Beyond possession, the Wizards' assist distribution has changed in a surprising way in response to losing the NBA's No. 2 leader in assists last season. Instead of relying more on self-created baskets, Washington has replaced Wall's distribution by committee. Amazingly, the Wizards have assisted on nearly 70 percent of their field goals in Wall's absence, a rate that would narrowly edge out the Golden State Warriors for No. 1 in the league. By contrast, with Wall in the lineup Washington had assists on just 59 percent of its field goals, almost exactly league average.
Those assists have come from a variety of sources. In games Wall played, he was responsible for almost 40 percent of the team's assists, with Beal the only other player contributing more than 7 percent of them. Since he went down, the Wizards have a much more balanced distribution of assists.
It was Beal, taking the role of spokesman, who most pithily described Washington's offensive approach in Wall's absence. "Everybody eats," he said, quoting from the 2002 movie "Paid in Full." "That's our motto when we move the ball."
How the Wizards learn from their success
Washington might get Wall back in the lineup soon. On Monday, he walked through plays with the team's other starters, and he could return to full practice on Friday. The challenge for the Wizards then will be to integrate Wall's All-Star skills into the style they've used in his absence.
The most obvious takeaway is that it's time for Washington coach Scott Brooks to stagger Wall's minutes with Beal, keeping at least one All-Star guard on the court as much as possible. Now that we know what Beal can do without Wall by his side, there's value in using him as a lead playmaker with the second unit.

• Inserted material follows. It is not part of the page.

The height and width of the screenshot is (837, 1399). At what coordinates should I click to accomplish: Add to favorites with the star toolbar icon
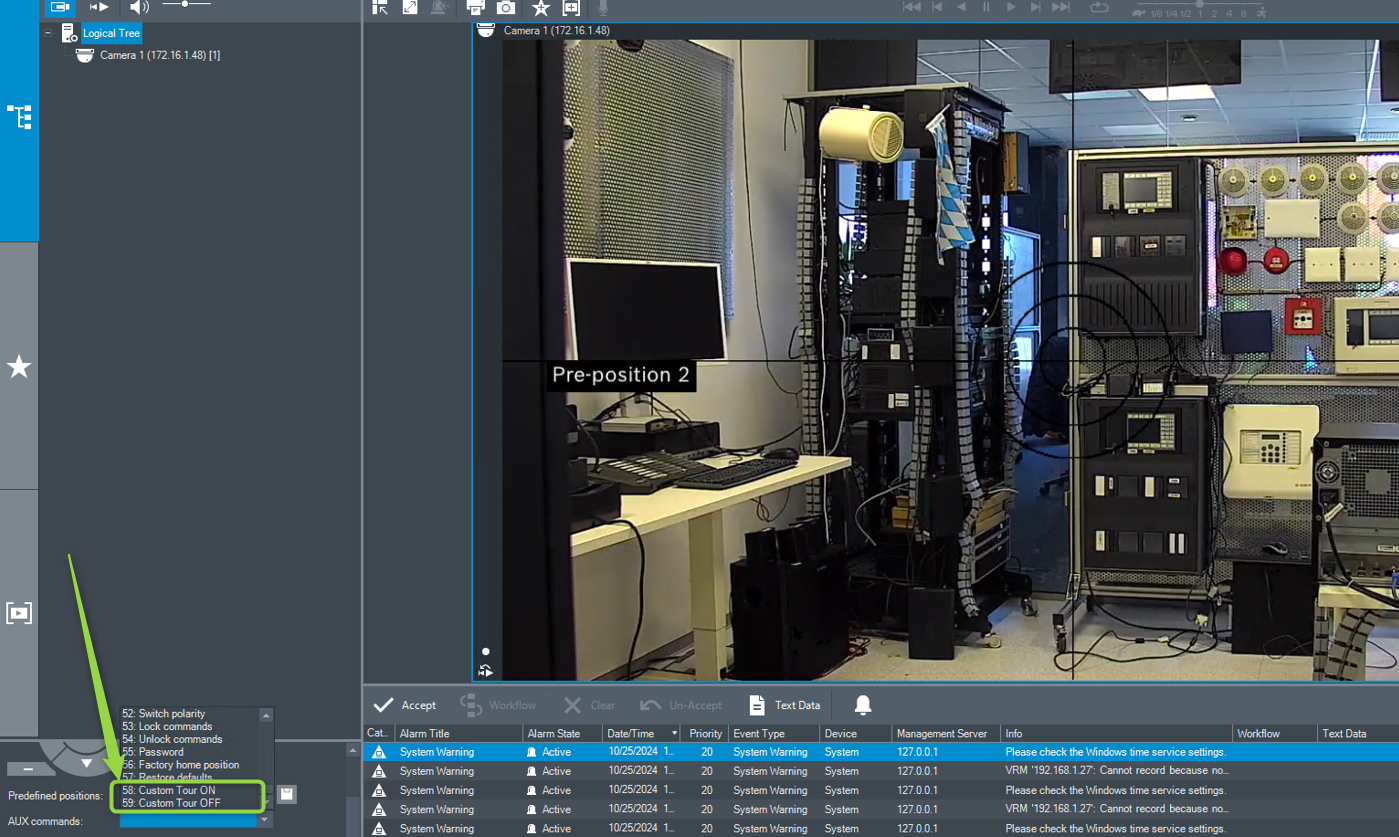coord(541,8)
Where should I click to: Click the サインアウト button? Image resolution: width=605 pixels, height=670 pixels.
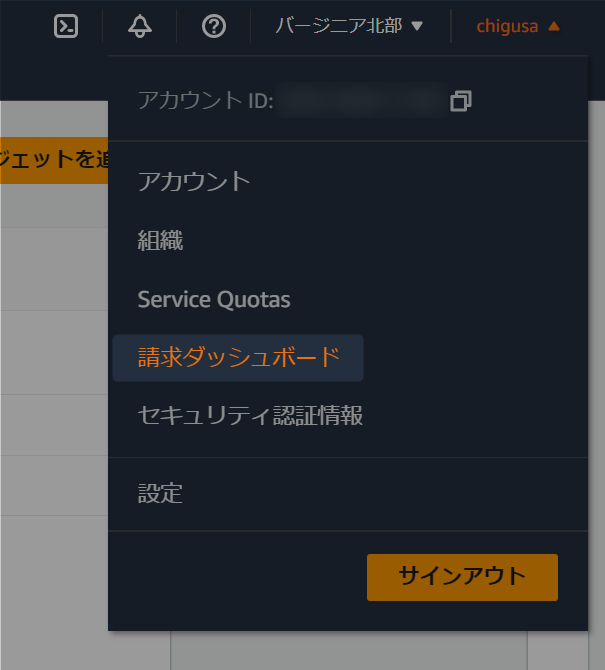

Over the most recent stretch when Wall was healthy, Beal played just 18 percent of the minutes the other All-Star guard was on the bench, according to NBA Advanced Stats. That left more than 10 minutes per game the Wizards played with neither Wall nor Beal, during which they were outscored by 8.9 points per 48 minutes.
It's possible Brooks could use Wall's return from injury as a pretext to begin staggering the guards, since Wall probably will not be able to play extended stretches right away. Brooks could get Wall out early in the first and third quarters, leaving Beal in, then bring Beal back in to get Wall a second rest during each half.
Playing Beal with the second unit should produce higher-quality shot attempts for Washington. Last season, with Wall off the court, the Wizards ranked 29th of the 30 teams in Second Spectrum's quantified shot quality (qSQ) metric, which measures the effective field goal percentage we'd expect an average team to shoot given the location from which shots are coming, their type and the location of nearby defenders. This season, the Wizards are a respectable 26th -- still worse than with Wall (19th), but good enough to stay afloat.
Additionally, Washington could benefit from playing Wall a bit more off the ball. One of the few pluses in his injury-marred season has been the fact that Wall is shooting a career-high 36 percent on 3s, good enough that opponents have to respect him as a spot-up threat. Using Wall this way will help keep his teammates involved and productive.
In part, the comparison between the Wizards with and without Wall has been thrown off by the fact that we haven't seen him at full strength this season. Wall's 44 percent shooting on 2-point attempts is his worst mark since his rookie campaign, and overall this is the least effective Wall has been since his second year in the league. So if Wall can come back healthy and Washington remains effective without him, the result could be a stronger Wizards team than the one that once depended on Wall to score.